Verlage nutzen Chancen der Digitalisierung
Viele Verlage weltweit haben inzwischen auch sehr gute und vielfältige digitale Angebote, die von den Lesern akzeptiert werden und auch Geld einbringen. Ein oft zitiertes Beispiel ist die New York Times. Großer Wettbewerbsvorteil ist die Sprache: Englisch ist Weltsprache.

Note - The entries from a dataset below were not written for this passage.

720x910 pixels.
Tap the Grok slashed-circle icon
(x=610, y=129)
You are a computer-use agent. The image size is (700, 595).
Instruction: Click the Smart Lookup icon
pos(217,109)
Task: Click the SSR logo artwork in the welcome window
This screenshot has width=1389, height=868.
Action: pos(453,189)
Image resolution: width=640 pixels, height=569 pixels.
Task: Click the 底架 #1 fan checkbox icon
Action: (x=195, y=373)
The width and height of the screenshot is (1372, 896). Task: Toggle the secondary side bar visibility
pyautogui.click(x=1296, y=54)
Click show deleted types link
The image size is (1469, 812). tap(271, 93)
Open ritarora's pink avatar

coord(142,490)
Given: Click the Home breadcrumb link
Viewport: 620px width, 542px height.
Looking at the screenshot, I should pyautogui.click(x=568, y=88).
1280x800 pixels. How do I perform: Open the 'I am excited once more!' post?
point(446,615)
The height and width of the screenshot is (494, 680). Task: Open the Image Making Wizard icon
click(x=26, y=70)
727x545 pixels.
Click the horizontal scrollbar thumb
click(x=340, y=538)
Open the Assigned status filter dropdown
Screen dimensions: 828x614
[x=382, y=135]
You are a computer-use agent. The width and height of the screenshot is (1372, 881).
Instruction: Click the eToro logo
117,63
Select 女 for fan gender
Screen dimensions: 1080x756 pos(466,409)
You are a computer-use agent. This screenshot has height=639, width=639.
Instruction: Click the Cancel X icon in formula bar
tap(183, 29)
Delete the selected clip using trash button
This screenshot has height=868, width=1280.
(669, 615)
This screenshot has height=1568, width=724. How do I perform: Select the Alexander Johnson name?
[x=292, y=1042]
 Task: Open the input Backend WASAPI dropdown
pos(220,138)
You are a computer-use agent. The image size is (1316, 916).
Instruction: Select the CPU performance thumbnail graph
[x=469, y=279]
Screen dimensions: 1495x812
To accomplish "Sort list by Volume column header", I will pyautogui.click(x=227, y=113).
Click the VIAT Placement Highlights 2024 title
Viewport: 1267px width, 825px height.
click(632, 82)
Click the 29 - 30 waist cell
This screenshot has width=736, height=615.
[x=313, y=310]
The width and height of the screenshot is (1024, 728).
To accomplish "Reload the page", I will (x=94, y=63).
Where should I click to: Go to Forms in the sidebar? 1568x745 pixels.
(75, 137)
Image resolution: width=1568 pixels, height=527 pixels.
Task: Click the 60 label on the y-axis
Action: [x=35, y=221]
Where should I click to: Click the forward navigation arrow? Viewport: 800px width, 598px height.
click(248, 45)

Wichtig ist, dass Verlage alle Chancen der Digitalisierung nutzen und ihren Kunden entsprechende Angebote machen – über die Zeitschriften und Zeitungen hinaus, zum Beispiel mit E-Commerce-Plattformen oder Vergleichsportalen, mit Kooperationen und Beteiligungen. Und die Politik sollte erkennen, wie wichtig unsere freie Presse und die Medienvielfalt in Deutschland ist und die Rahmenbedingungen für ein Gleichgewicht zwischen Öffentlich-Rechtlichen und privaten Verlagen sichern.
Zur Person:
Sebastian Doedens ist Leiter Politik und Verbände beim BurdaVerlag. Zuvor war der promovierte Kommunikations- und Wirtschaftswissenschaftler bei Burda als Head of Public Affairs sowie als Strategiedirektor des „Focus“ tätig. 2015 wurde er in den Vorstand des Verbandes der Zeitschriftenverleger in Bayern (VZB) gewählt, seit 2016 ist er dessen stellvertretender Vorsitzender.